Type 2 diabetes is classified as a metabolic disorder, but a growing number of researchers are beginning to think of it also as a disease of the innate immune system. Inflammation, a key component of the early immune response, is chronically elevated in people with type 2 diabetes. While the pro-inflammatory pathways of type 2 diabetes have received much attention, the anti-inflammatory side of the equation is less well known.
The new study focused on a number of cytokines, protein signals that bind to specific receptors on cells and set off a cascade of biochemical reactions within the cell. Interleukins, interferons, tumor necrosis factors and some growth factors are among the cytokines that direct many aspects of the immune response. Cytokines are secreted by many types of cells, including the immune cells known as macrophages.In earlier studies, the researchers had shown that macrophages in diabetic and obese (diabese) mice secrete more pro-inflammatory and less anti-inflammatory cytokines than those of nondiabese mice. The team, led by pathology professor and department head Gregory Freund, also had demonstrated that human monocytes cultured under type 2 diabetic conditions had impaired interleukin-4 signaling. Interleukin
4 (IL-4) is an important player in the immune response in that it steers macrophages toward the production of other anti-inflammatory cytokines. It also inhibits secretion of the pro-inflammatory cytokines.
When IL-4 binds to its receptor on a target cell, it sets off one of two cascades of intracellular events.
The first of these signal transduction pathways, the Jak-STAT pathway, is well studied and well understood. The second, called the insulin receptor substrate 2 / phosphatidylinositol-3 kinase (IRS-2/PI3K) pathway, was more of a mystery, and of greater interest to Freund and his colleagues.
What drew them to this pathway was its potential role in the anti-inflammatory response, and its similarity to the cascade initiated when cells respond to insulin.
"One of the actions of diabetes is to create intracellular insulin resistance," Freund said. "Some of the cytokines that work on cells share the same pathways as the insulin receptor." Since diabetes causes insulin resistance, Freund said, "shouldn't there be a resistance to cytokines, too? And that is what we found."
The research team showed, for the first time, that the IRS-2 signaling arm of the interleukin-4 pathway directed the up-regulation of a key anti-inflammatory molecule in primary macrophages, and that this pathway was disrupted in type 2 diabetic conditions. They also showed that the loss of IL-4 function in diabese mice caused chronic over-expression of an important suppressor of cytokine signaling (SOCS) protein. This SOCS-3 protein aborts the cascade of events that normally leads to insulin uptake and/or cytokine signaling in a balanced inflammatory response.

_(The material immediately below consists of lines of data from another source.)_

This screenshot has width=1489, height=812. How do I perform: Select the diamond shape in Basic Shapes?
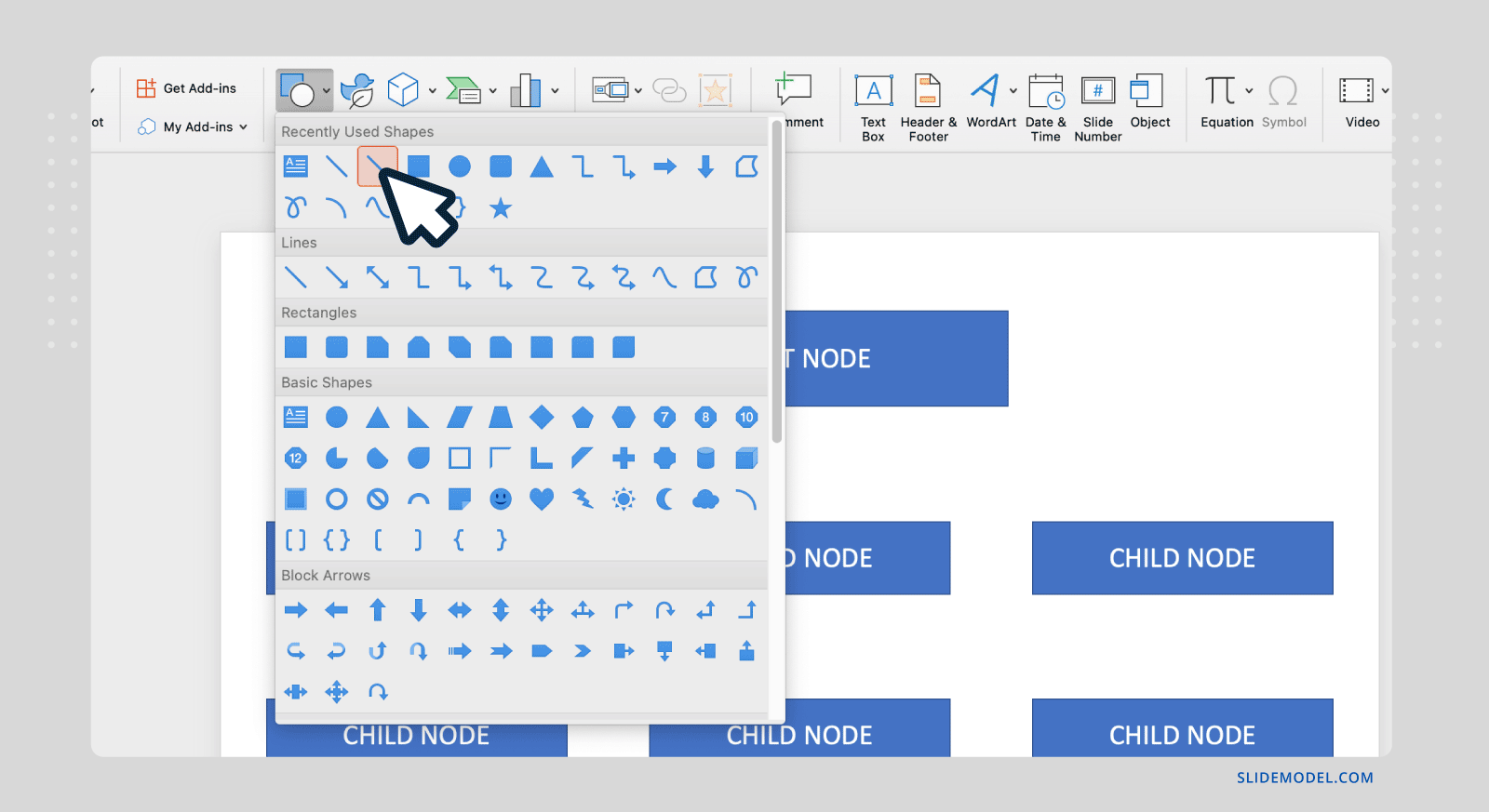[x=542, y=418]
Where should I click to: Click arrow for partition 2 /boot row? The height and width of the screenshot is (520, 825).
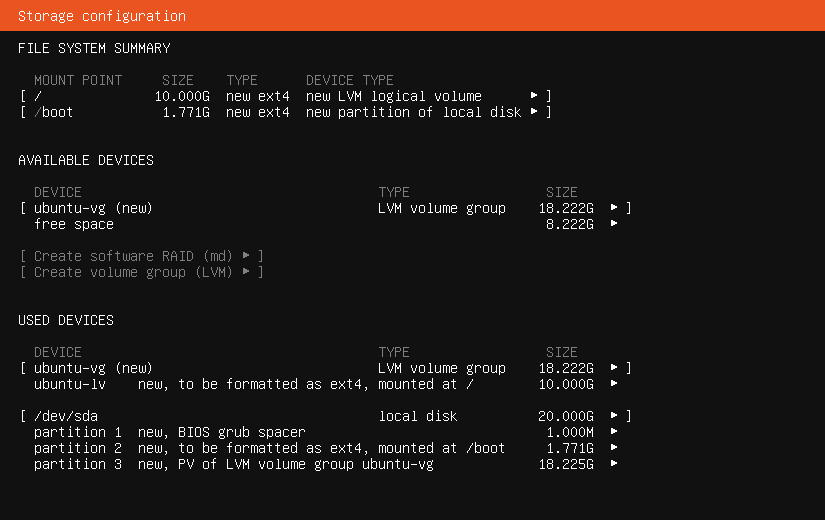[x=614, y=448]
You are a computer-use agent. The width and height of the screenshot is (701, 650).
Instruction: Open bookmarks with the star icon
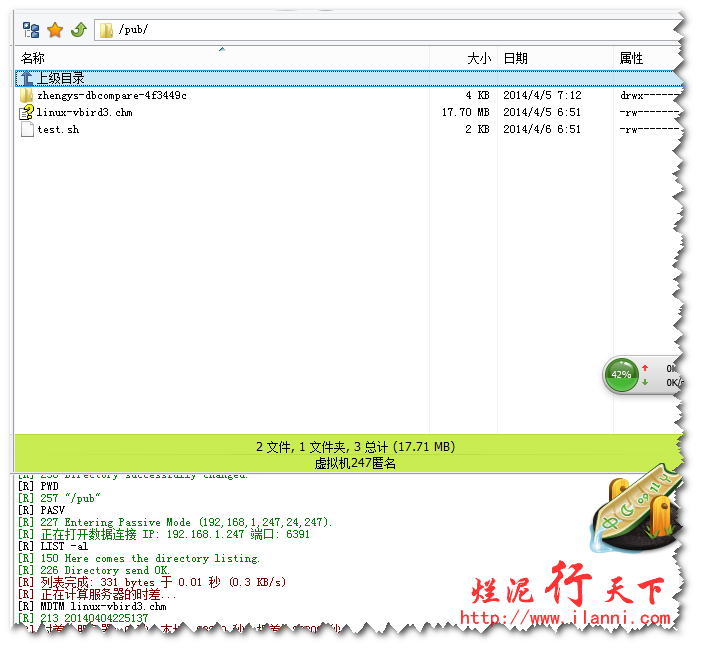point(55,30)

This study supports earlier findings that inflammation is a key part of the pathology of diabetes, Freund said. Pro-inflammatory cytokines are elevated in type 2 diabetes, but the anti-inflammatory mechanisms are also impaired, leading to a multitude of major and minor health issues in the diabese.
"They get a cold. They get injured. Something happens. And it's worse in those people with obesity or diabetes and lasts longer than it does in others," Freund said. "Why? The imbalance may be the elevation in pro-inflammation. But it probably also includes a loss of anti-inflammatory function."
This research was supported by grants from the National Institutes of Health, American Heart Association, and the U. of I. Agricultural Experiment Station.